You begin to see how someone like Putin is made the de-facto King of Russia, or why different nations have had kings to begin with. Once you have someone who's actually qualified to unite the country and then govern effectively it's a real wrench to see them step down after no more than eight years on the job. Most other modern democracies have parliamentary systems with multiple parties and unelected heads who serve as the frontmen for the parties after working their way up and proving themselves at lower levels of government. Not so here.

Instead the man who looks best equipped to unite a big enough coalition to win, Marco Rubio, suffered a major setback when he was characterized leading up to the New Hampshire primary as robotic and false (and also when most every other candidate made him their major target of negative ads) though this doesn't seem to be sticking. The vociferous nature of the primary also makes things more difficult in that it because it's ruled by the more stringent members of either part, it's more difficult for someone with a broader coalition to win.

Take Ohio Governor John Kasich for instance, a man with a stellar record of governing Ohio for the last six years who's attempting to win the GOP primary by coming across as the more moderate option. With years of successful executive experience combined with a long run in the house where he served on the armed services committee, he's probably one of the best qualified candidates in the whole race to serve as president.

However, he's facing a tough challenge in winning the nomination thanks to the fact that he's not a first choice for most Republican primary voters. He might pull it off, but he's far from the favorite right now.

So how will this be resolved?


There are three ways that America's current dilemma of requiring a strong executive branch but lacking candidates to lead it could go. The first is that perhaps the country will find more talented politicians who are capable of running and winning the presidency.

By tweaking the rules of the nomination process, perhaps either party could make it easier for strong leaders to emerge and win the consensus of the party without having to endure the primary season and cobble together a winning coalition while adhering to the Iowa-NH-SC-etc state by state process.

Another possibility is that the United States could weaken the executive branch and handle things more at the local level. After all, the country was designed from the beginning to accommodate diversity and national differences by allowing different states to largely govern themselves while the federal level simply made sure that everything fit together adequately.

The US has been moving towards more and more centralization, in part because that's what urbanized nations tend to do and in part because the slavery issue required a strong executive branch and tremendously costly war to resolve and that set the precedent that the nation handles major issues with a strong executive.

A final possibility is that the US will find a strong leader in a time of crisis and determine to keep them in power, essentially setting up a king and undoing the deepest wishes of the founding fathers.

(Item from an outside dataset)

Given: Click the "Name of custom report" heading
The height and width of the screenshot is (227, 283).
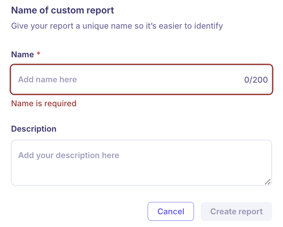Looking at the screenshot, I should [x=63, y=10].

You can laugh if you wish, but it wouldn't be the first time that a republic went down this path.

In the meantime, it'll be interesting to see which of the main candidates left in the election is able to piece together a winning coalition and then whether they can wield it in office effectively enough to win a second term or whether a stronger leader is waiting to take over in 2020. Hopefully we aren't on the verge of a crisis that would sweep someone into power who would remain there.